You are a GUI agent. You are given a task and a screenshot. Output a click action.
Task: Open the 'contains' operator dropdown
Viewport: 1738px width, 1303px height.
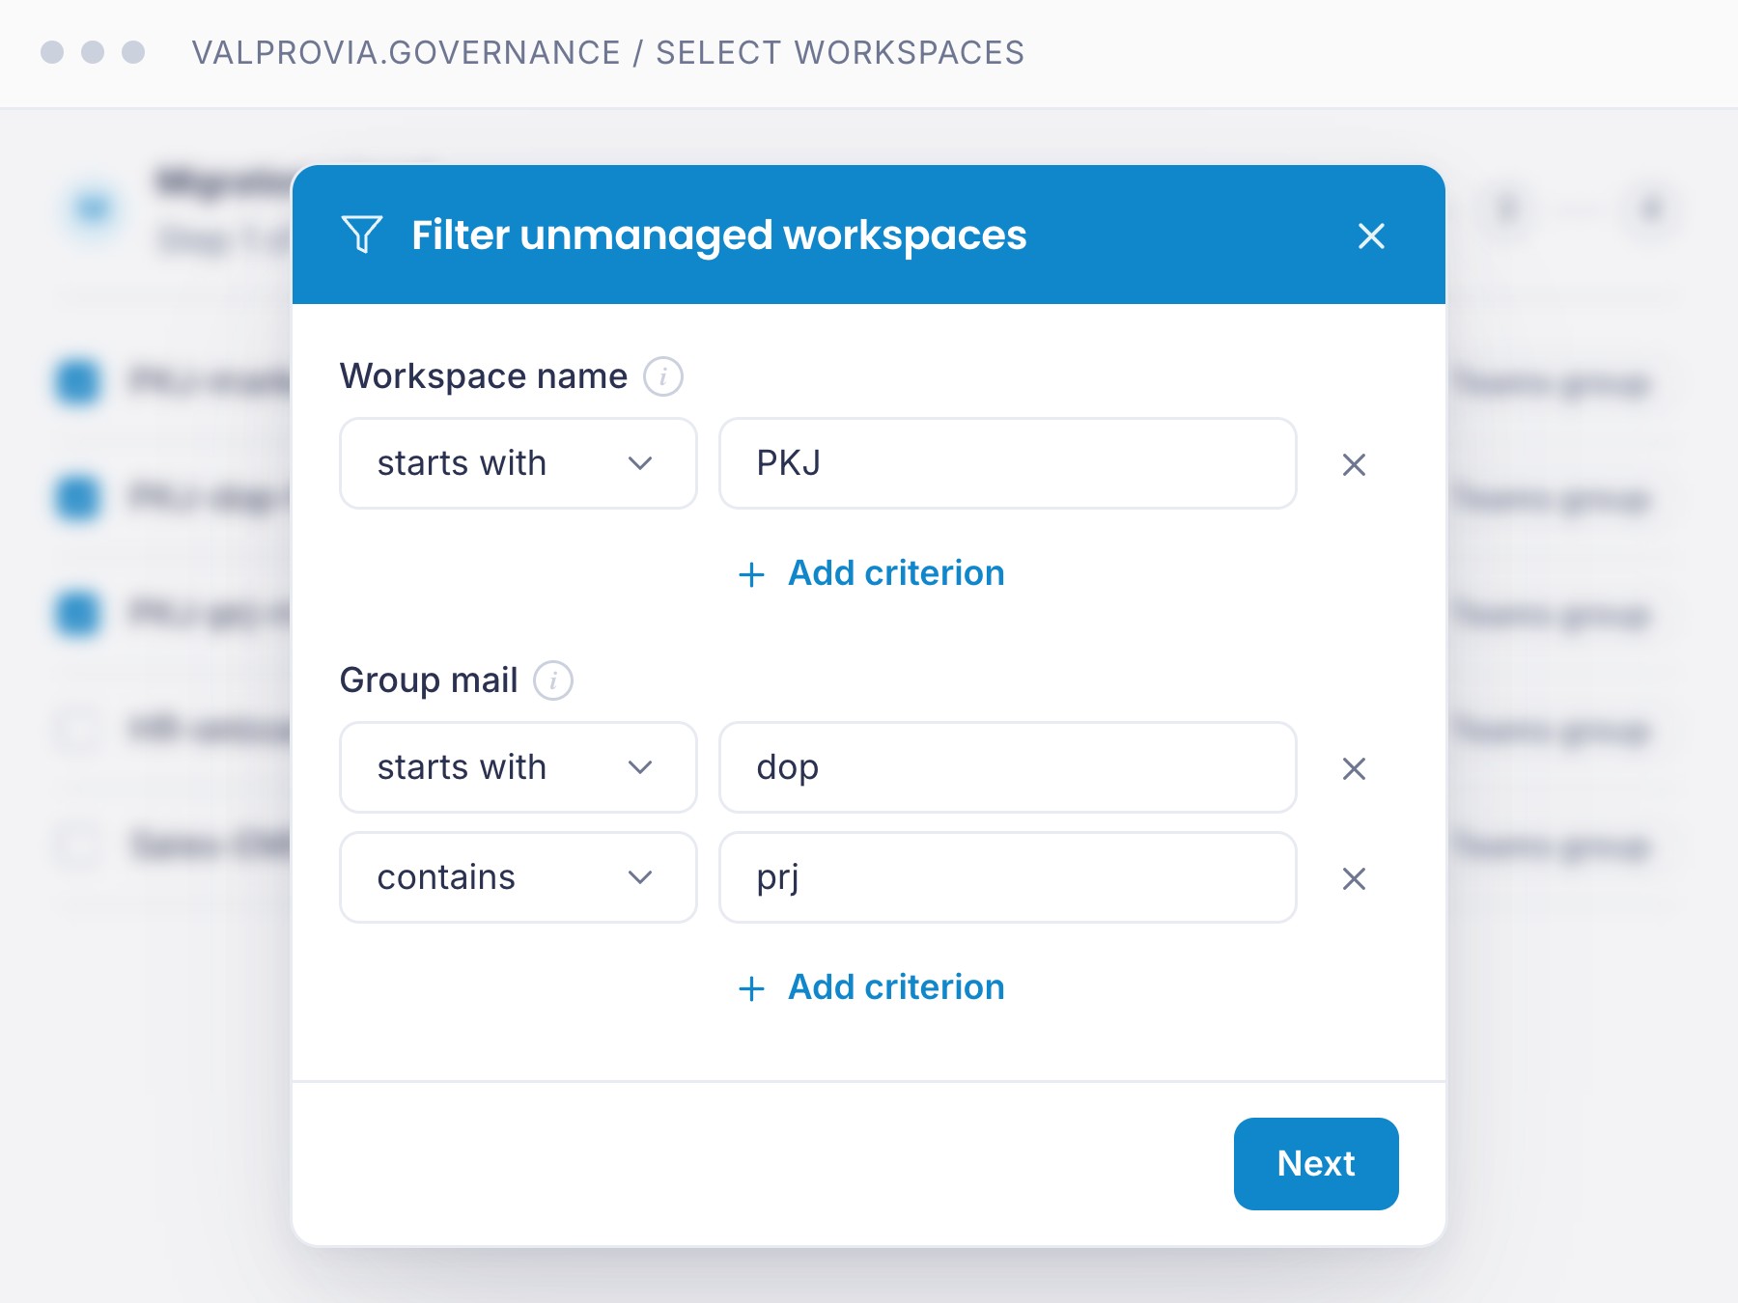coord(519,877)
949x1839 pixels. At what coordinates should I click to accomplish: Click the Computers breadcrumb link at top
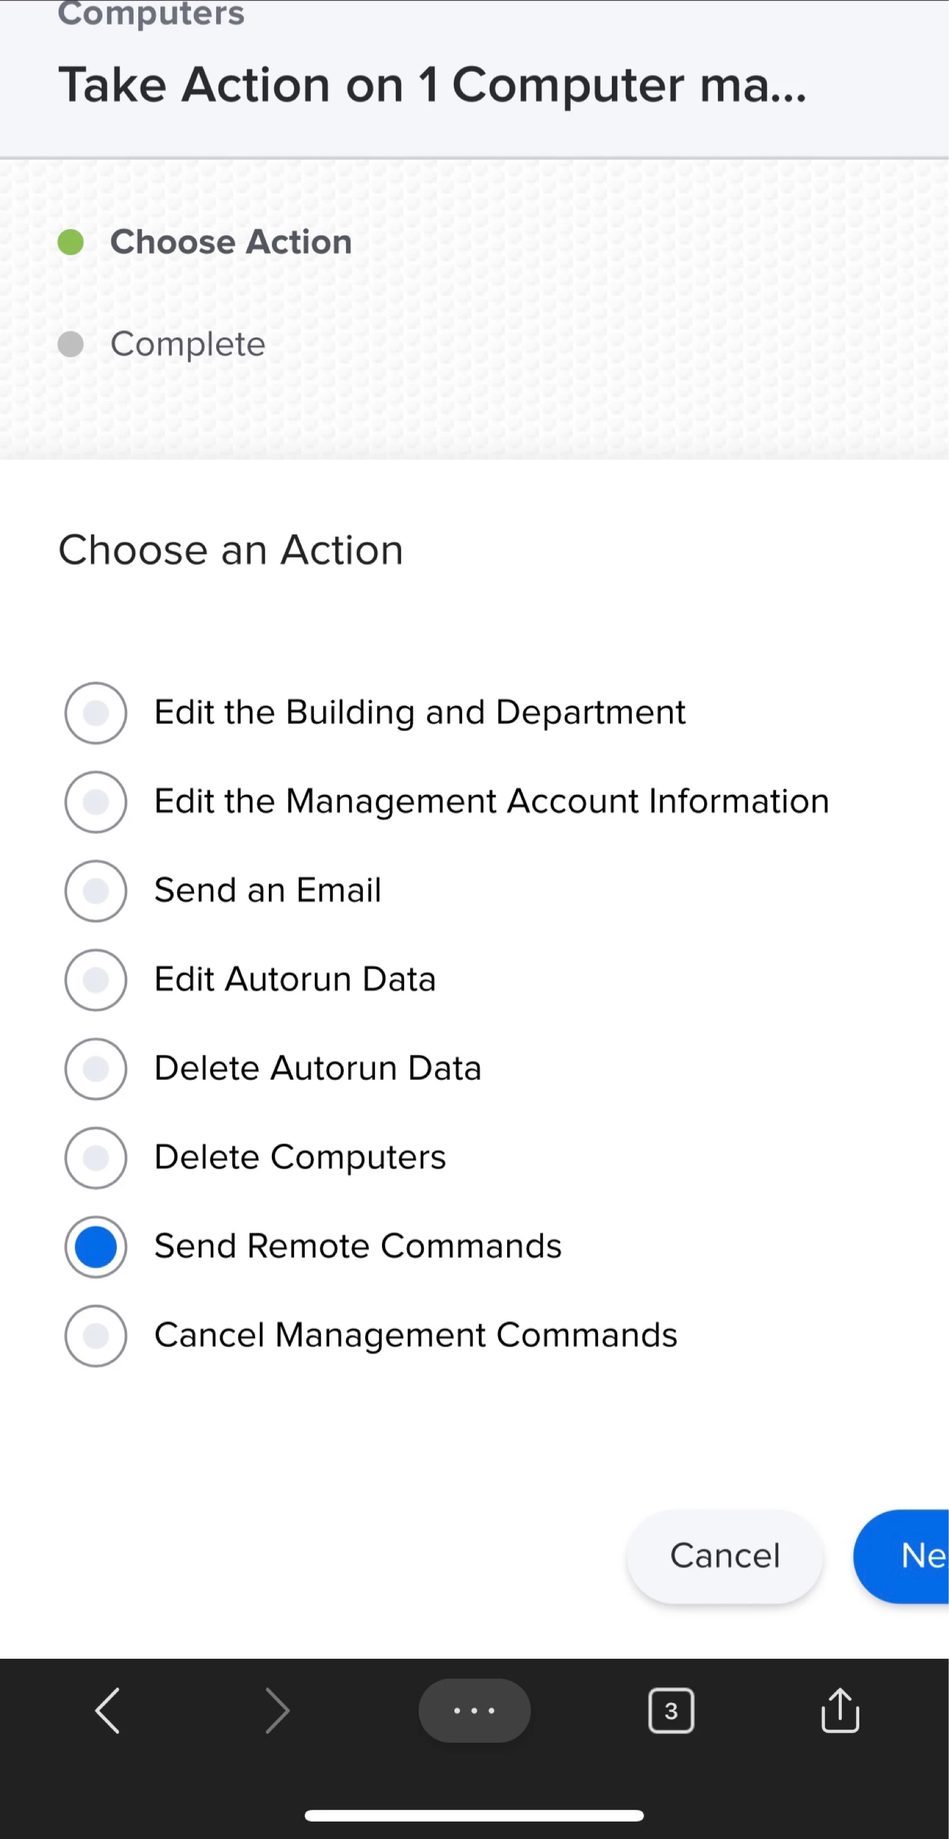click(x=151, y=13)
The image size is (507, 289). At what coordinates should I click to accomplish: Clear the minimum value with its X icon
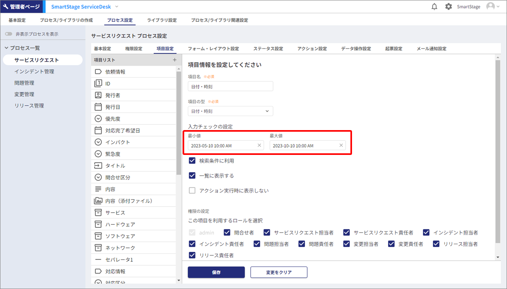259,145
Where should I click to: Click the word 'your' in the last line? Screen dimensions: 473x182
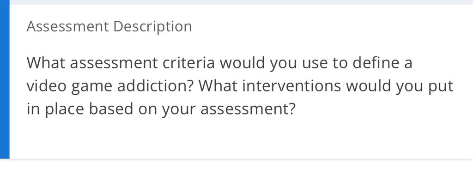point(179,109)
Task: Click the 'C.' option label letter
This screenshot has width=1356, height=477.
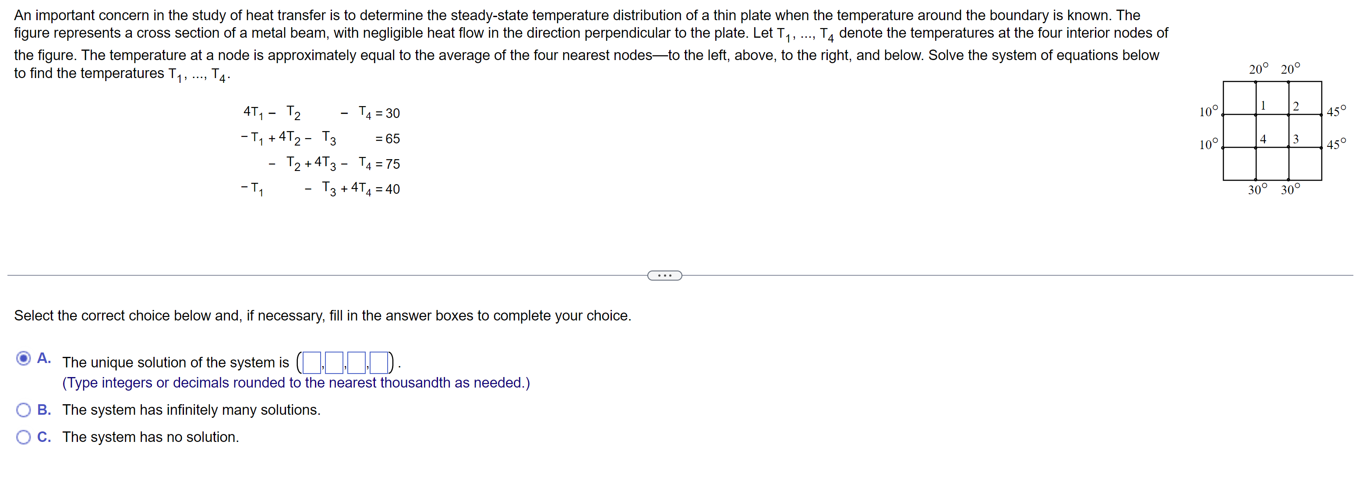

────

■ **What to do**:
Format the text lines of all the rows above as a JSON list of strings, with one string per line and blank lines omitted. Leave the pictures out of the list.

■ **Response to this task**:
[
  "You are a GUI agent. You are given a task and a screenshot. Output a click action.",
  "Task: Open the 'contains' operator dropdown",
  "Viewport: 1738px width, 1303px height.",
  "coord(519,877)",
  "949x1839 pixels. At what coordinates should I click to accomplish: Click the Computers breadcrumb link at top",
  "click(x=151, y=13)",
  "The image size is (507, 289). At what coordinates should I click to accomplish: Clear the minimum value with its X icon",
  "259,145",
  "Where should I click to: Click the word 'your' in the last line? Screen dimensions: 473x182",
  "point(179,109)",
  "Task: Click the 'C.' option label letter",
  "This screenshot has width=1356, height=477."
]